» **Excerpt**:

His blog post landed at 4.1K likes and 673 retweets, making it one of the week's most-engaged takes on AI labor displacement. The bluntness of the framing stands out against the usual measured policy language — Yang has been warning about this since his 2020 presidential campaign, but the tone shift from "this is coming" to "this has arrived" reflects the acceleration in real-world job impacts that stories like the Bengaluru IT crisis are making undeniable.

@AndrewYang · Mar 17, 700K views — the engagement pattern shows the anxiety is no longer theoretical

CrowdReply crossed $5M ARR fully bootstrapped with a product that embeds business names into AI-training-data conversations — and a viral thread framing it as the birth of "Generative Engine Optimization" hit 802K views.

The business model is elegantly cynical: DM local businesses saying they're invisible to AI search, use CrowdReply to seed their name into online conversations that AI models scrape, and those businesses surface in AI-generated answers. It's SEO for the age of LLMs, and the 802K views suggest the market recognizes this as the next gold rush.

@MrBallaz · Mar 17, 802K views, 3.8K likes · @Crowdreply_io · $5M ARR

Databricks CEO Ali Ghodsi argued that Zoom has a massive, underexploited chance to become an AI-first enterprise product — because it sits on the largest dataset of meeting videos and transcripts in the world.

The insight, shared by Rohan Paul, is that the big pain in enterprise isn't generating content but extracting actionable intelligence from the unstructured conversations companies already have. Zoom's data moat — millions of hours of real business conversations — may be more valuable than its video-calling product.

@rohanpaul_ai · 1h, 2.9K views

Quiet Gems

4 items

OpenAI's Noam Brown launched "Parameter Golf" — a challenge game at openai.com/parameter-golf that tests how efficiently you can solve problems with minimal model parameters.

It's a clever piece of developer marketing that doubles as a genuine intellectual puzzle about model efficiency. The framing as a "golf" game — fewer parameters is better — neatly inverts the industry's obsession with scale.

@polynoamial · 17m, 3.8K views

Yann LeCun reposted Jon Barron's "gaussid" — a markdown conversion of Sam Roweis's classic gaussid.pdf, preserving a foundational machine learning document in a more accessible format on GitHub.

A small act of digital preservation for a paper that shaped how a generation of researchers thought about Gaussian processes.

» **Prompt**: Can you edit the roundup's text between "It's a clever" and "format on GitHub.", inclusive, so that "developer marketing" becomes "product marketing"?

» **Provided information**:
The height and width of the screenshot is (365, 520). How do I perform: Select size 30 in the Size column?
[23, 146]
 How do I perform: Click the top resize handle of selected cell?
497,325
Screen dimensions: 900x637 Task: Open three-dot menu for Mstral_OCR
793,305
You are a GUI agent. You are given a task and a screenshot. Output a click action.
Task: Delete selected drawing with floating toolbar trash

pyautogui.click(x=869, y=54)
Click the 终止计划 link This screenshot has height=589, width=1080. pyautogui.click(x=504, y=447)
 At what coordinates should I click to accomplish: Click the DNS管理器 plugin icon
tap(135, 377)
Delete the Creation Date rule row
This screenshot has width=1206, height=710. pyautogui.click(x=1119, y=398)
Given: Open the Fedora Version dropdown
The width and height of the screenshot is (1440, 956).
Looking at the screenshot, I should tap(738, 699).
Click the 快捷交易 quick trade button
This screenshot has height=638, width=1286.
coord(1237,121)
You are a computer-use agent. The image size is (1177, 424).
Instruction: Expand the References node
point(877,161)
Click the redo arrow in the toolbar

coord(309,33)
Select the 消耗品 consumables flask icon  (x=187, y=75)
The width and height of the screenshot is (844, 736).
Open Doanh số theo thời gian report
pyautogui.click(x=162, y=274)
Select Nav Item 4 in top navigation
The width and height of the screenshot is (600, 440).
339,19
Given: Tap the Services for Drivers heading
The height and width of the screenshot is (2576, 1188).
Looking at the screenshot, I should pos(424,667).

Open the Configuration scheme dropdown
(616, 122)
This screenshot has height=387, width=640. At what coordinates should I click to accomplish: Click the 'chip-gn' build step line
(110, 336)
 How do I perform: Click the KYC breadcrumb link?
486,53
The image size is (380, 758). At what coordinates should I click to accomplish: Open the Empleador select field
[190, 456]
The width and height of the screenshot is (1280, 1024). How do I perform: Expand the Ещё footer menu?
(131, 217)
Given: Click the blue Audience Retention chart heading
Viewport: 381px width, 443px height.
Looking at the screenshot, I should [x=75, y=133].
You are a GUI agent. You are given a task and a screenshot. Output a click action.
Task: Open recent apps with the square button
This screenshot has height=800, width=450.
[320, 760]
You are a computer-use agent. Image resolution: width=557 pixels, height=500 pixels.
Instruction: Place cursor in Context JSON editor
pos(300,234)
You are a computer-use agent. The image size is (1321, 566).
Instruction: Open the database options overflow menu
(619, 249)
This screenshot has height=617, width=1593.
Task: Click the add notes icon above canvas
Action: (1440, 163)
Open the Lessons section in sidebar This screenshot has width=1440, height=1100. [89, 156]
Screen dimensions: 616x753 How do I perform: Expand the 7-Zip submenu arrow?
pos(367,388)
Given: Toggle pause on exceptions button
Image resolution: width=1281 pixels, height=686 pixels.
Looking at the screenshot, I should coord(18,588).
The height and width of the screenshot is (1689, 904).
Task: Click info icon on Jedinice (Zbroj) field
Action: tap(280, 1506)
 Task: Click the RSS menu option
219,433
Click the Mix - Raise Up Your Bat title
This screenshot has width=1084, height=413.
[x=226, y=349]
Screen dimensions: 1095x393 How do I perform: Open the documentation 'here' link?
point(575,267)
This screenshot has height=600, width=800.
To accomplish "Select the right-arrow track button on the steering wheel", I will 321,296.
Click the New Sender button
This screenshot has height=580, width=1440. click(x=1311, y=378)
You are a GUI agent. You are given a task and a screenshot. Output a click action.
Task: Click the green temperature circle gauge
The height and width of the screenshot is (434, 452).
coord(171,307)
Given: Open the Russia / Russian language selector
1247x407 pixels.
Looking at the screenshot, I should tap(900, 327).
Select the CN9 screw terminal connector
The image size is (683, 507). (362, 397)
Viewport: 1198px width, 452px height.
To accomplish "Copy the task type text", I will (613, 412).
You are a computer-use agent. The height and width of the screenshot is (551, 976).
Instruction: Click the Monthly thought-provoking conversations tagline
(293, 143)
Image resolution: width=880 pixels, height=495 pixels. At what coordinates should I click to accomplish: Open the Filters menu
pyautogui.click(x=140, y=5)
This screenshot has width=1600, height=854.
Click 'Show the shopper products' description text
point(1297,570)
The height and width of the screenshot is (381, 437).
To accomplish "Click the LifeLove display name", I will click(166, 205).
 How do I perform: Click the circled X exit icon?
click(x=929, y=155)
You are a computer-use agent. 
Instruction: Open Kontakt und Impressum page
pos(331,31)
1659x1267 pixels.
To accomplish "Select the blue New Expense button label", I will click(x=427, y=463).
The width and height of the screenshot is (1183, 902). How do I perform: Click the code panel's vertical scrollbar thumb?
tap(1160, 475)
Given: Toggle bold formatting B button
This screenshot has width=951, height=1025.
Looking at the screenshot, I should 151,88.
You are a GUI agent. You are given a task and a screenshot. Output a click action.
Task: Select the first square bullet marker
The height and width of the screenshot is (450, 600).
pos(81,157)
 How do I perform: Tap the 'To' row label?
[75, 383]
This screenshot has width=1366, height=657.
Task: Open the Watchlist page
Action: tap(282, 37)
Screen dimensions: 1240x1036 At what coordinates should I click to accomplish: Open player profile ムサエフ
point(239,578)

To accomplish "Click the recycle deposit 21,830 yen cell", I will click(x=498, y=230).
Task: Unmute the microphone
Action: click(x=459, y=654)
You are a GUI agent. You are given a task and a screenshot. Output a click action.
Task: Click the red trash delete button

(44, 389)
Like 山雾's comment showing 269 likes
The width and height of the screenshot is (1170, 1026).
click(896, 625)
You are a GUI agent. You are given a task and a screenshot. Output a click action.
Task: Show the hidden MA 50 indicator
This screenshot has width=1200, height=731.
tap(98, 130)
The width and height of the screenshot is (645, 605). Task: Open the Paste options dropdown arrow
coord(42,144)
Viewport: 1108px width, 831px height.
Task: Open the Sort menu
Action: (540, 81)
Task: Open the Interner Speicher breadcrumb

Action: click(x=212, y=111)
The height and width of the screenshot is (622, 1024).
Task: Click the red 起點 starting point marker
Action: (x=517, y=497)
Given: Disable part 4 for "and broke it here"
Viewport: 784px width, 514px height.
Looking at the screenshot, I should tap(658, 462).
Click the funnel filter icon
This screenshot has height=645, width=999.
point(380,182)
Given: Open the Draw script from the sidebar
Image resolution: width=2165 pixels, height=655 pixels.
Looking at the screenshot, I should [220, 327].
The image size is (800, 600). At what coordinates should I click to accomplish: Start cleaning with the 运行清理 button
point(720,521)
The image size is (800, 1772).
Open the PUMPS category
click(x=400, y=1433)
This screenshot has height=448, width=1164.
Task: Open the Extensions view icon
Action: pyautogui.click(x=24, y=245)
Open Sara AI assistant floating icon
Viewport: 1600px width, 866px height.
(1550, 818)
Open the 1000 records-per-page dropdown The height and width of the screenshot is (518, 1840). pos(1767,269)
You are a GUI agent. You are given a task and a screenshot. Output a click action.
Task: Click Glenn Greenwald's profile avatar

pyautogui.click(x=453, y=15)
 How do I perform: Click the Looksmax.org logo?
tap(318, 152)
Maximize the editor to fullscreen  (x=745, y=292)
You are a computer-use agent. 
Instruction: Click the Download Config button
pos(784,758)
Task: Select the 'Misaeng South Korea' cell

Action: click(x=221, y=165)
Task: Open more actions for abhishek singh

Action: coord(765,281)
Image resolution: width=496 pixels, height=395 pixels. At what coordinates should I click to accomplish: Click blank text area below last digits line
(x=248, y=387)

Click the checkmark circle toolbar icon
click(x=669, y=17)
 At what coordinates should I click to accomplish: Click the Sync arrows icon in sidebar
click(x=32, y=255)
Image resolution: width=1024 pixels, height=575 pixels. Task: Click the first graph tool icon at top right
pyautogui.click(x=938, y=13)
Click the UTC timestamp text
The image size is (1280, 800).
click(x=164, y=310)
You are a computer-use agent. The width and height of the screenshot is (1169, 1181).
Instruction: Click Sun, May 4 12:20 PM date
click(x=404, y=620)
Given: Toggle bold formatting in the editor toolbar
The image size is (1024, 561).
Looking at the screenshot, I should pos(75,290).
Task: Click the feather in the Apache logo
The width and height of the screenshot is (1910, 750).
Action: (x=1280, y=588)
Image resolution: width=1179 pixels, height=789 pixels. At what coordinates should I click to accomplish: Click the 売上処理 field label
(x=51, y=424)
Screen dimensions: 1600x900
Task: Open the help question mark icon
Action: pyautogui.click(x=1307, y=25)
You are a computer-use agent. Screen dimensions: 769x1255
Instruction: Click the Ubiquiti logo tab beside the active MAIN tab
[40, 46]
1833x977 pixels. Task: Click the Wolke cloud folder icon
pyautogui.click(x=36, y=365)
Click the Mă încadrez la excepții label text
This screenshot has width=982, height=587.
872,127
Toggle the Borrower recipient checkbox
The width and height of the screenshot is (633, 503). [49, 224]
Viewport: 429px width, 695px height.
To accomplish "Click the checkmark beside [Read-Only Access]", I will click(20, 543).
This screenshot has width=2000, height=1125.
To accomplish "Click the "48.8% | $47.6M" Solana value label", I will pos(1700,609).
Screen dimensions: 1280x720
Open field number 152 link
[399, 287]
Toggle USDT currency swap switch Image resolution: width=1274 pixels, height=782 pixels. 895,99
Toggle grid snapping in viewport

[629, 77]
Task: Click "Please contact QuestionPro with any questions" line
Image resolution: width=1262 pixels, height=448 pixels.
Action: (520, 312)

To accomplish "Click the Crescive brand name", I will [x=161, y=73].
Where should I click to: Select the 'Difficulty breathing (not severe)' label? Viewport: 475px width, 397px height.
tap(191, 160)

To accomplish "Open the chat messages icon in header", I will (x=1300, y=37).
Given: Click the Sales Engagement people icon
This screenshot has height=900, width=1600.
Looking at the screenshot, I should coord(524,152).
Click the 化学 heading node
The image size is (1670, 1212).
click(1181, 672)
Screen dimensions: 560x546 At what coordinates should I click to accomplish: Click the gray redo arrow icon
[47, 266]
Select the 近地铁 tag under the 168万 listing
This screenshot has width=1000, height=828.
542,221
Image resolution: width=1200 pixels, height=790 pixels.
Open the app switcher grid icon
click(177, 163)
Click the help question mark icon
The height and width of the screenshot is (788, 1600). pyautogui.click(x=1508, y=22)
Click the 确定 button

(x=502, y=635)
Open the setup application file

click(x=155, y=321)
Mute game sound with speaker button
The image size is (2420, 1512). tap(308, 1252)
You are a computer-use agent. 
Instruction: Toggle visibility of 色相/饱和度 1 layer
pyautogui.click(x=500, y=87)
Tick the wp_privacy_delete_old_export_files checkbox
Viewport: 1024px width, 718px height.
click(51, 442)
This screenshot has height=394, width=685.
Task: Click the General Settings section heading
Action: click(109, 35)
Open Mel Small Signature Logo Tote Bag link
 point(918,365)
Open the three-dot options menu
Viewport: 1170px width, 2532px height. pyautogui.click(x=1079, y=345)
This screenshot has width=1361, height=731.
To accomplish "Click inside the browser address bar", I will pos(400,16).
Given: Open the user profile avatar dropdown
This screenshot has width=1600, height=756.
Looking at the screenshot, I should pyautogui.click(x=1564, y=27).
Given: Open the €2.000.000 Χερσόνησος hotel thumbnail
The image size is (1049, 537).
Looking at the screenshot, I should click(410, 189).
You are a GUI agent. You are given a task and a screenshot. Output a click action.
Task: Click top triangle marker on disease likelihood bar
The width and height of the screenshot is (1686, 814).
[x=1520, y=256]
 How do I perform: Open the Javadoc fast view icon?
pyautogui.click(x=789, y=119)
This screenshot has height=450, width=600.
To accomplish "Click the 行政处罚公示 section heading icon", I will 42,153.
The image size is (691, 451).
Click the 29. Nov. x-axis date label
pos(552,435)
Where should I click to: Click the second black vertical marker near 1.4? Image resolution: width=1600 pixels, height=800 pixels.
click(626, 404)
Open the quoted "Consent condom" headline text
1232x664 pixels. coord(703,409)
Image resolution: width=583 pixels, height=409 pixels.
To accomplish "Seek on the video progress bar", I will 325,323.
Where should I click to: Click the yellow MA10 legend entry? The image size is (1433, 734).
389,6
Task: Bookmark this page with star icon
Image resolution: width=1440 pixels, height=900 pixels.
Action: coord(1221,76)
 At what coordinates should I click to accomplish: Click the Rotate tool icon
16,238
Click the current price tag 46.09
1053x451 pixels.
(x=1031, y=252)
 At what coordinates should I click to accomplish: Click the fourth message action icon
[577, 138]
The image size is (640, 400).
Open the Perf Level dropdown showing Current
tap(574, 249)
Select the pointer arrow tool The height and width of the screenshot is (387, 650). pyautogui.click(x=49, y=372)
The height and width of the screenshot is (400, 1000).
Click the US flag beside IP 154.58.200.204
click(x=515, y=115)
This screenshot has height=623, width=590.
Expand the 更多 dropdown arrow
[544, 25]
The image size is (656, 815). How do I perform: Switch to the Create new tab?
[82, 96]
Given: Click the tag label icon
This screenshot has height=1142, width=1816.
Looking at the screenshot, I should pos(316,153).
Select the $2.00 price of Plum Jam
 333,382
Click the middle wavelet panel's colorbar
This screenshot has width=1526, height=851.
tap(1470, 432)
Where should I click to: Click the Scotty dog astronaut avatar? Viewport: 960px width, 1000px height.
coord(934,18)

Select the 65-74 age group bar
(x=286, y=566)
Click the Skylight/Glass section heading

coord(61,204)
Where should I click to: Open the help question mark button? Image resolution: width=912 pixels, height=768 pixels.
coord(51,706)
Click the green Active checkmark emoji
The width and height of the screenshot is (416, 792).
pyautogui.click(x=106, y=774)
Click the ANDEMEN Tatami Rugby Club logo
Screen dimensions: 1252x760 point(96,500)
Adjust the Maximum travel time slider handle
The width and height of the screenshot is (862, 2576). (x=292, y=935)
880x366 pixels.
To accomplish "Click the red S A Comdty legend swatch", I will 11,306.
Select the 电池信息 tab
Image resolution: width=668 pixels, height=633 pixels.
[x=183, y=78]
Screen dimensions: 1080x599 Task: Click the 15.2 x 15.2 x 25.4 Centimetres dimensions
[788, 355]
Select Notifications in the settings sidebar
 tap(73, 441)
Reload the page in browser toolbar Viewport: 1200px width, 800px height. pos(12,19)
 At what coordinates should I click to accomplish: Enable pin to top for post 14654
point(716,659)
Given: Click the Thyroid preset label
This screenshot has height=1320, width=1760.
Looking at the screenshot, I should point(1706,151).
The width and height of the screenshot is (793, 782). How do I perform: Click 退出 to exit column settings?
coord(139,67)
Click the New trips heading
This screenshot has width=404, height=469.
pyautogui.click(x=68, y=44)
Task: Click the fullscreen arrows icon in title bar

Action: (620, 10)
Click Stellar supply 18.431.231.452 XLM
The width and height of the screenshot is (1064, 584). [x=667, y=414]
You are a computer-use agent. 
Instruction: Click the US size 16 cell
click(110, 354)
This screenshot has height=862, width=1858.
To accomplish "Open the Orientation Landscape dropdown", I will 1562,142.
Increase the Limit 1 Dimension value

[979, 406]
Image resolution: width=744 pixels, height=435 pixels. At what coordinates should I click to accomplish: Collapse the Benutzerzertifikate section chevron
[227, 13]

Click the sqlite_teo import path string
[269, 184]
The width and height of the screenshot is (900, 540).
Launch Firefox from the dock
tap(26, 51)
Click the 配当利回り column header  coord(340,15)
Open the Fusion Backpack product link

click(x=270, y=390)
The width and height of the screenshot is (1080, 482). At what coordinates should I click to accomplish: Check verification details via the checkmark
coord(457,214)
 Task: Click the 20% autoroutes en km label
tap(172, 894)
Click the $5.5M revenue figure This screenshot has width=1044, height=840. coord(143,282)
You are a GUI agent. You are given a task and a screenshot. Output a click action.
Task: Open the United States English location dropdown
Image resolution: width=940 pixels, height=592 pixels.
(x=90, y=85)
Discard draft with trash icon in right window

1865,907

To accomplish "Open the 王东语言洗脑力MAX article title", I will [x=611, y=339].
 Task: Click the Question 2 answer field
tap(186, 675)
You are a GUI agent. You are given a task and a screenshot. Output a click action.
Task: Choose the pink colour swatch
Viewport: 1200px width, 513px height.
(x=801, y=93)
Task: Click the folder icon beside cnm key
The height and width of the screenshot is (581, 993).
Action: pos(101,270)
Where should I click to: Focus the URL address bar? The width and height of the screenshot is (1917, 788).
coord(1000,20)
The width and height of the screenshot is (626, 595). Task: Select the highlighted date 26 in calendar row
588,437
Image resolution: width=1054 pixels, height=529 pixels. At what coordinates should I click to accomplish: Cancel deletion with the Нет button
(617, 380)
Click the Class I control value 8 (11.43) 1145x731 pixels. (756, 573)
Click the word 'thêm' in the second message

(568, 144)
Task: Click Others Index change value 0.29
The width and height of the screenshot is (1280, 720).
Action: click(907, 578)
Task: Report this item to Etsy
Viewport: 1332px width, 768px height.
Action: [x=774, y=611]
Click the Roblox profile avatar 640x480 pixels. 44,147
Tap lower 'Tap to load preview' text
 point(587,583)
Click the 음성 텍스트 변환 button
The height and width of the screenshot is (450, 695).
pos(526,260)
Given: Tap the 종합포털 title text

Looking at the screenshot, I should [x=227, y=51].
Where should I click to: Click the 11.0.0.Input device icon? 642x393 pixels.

» **Answer for this exercise**:
It's a clever piece of product marketing that doubles as a genuine intellectual puzzle about model efficiency. The framing as a "golf" game — fewer parameters is better — neatly inverts the industry's obsession with scale.

@polynoamial · 17m, 3.8K views

Yann LeCun reposted Jon Barron's "gaussid" — a markdown conversion of Sam Roweis's classic gaussid.pdf, preserving a foundational machine learning document in a more accessible format on GitHub.